What makes a customer, do business with you, once, twice or several times and then suddenly, choose to do business elsewhere?
What almost keeps a customer in business?
It’s the good old consistency!
There is a lack of consistency that sneaks up in every business if you allow it to come and make camp in yours.
It will scare you’re customers away.
Is it a challenge?
Does it happens to the best of us?
Can it be fixed?
Why fix it?
So to win more customers for your business.
Visit to a barber
A friend who went to visit a barber.
On their first meeting, he says he received one of the best haircuts he has ever had.
The barber used scissors exclusively, never resorting to electric shears as many other do. Before cutting his hair, he insisted on washing them, explaining the washing made the cutting easier.
During the haircut, one of his assistants made sure his cup of coffee was fresh. In all, the experience was delightful.
He made an appointment to return.
Delightful experience ruined
However, when he came back, everything has changed.
Instead of using the scissors exclusively he used the shears 50 percent of the time.
He not only didn’t wash his hair but never even mentioned it. The assistants did bring him his cup of coffee, but only once, never to return. Nonetheless, the haircut again was excellent.
Several weeks later, he returned for a third appointment.
This time, the barber did wash his hair, but after cutting it, preliminary to the final trim.
This time, he again used scissors exclusively, but, unlike the first two times, no coffee was served, although he did ask if he would like a glass of wine.
At first, he thought it might be the assistant’s day off, but she soon appeared, busily working with the inventory near the front of the shop.
He said as he was living that day, something in him, decided not to go back.
It certainly wasn’t the haircut – he did an excellent job.
It wasn’t the barber.
He was pleasant, easy to talk too, seemed to know his business. It was something more essential than that.
There was absolutely no consistency to the experience.
There is a psychological word for this “Burnt Child Syndrome.”

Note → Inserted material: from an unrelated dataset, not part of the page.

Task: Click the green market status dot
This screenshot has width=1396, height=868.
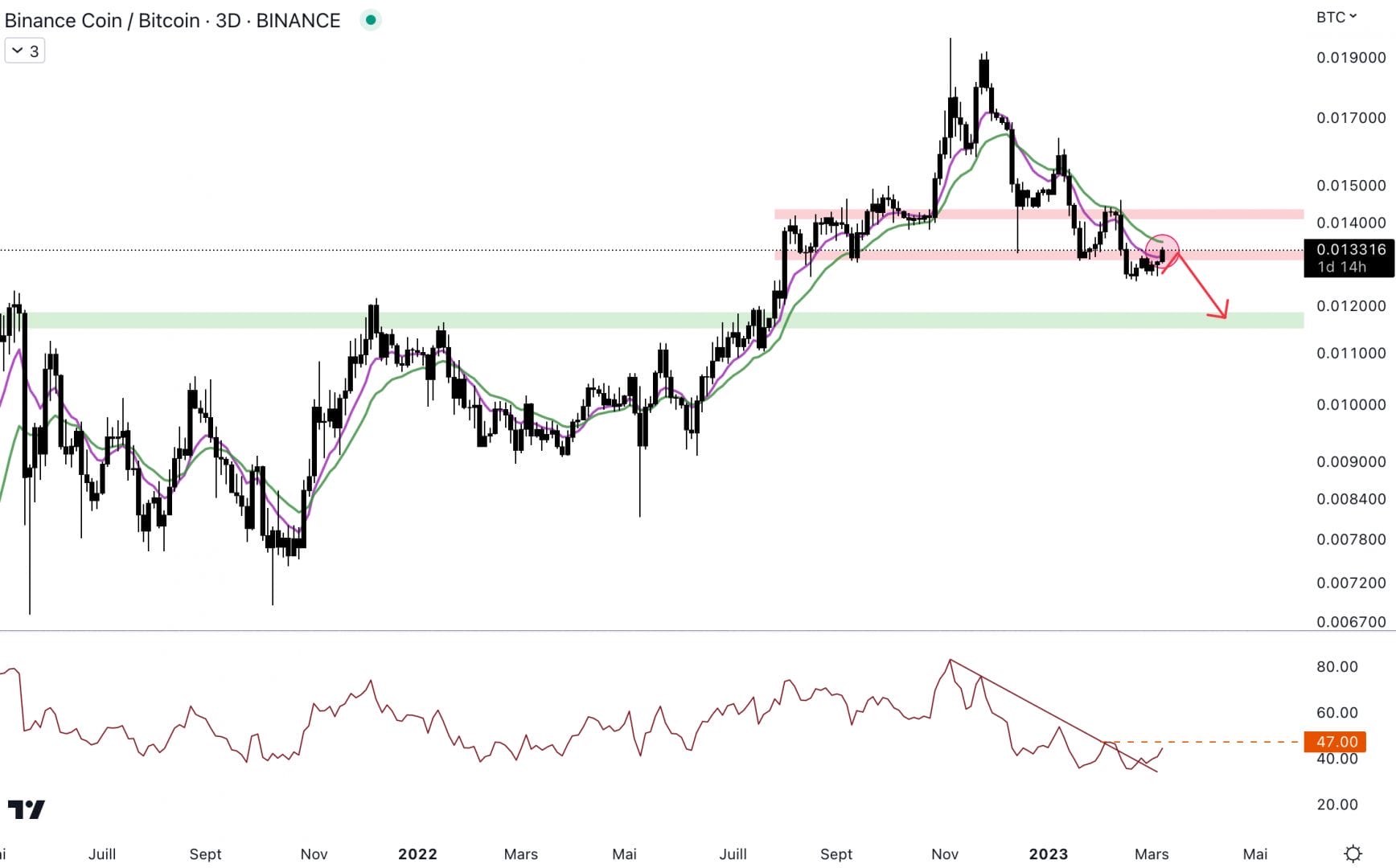Action: pos(370,19)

This is where when a child is alternately punished and rewarded for the same kind of behavior. This form of behavior in a parent can be disastrous to the child; he never knows what to expect or to act.
It can also be devastating to the customer.
The “Burnt Child,” of course, has no choice but to stay with the parent. But the “Burnt Customer” can go someplace else. And he will.
How to beat it
It doesn’t have to be hard.
A fresh cup of coffee, washing the hair before the trimming and scissors exclusively. Three things would have kept my friend around, and win business for the barber every time.
What the barber did was to give him a delightful experience and then take it away.
Thinking about your business, keep those simple things consistency, the one you customer didn’t expect and can repeat the experience with every visit.
What you do in your business is not as nearly as important as doing what you do the same way, same time and every time.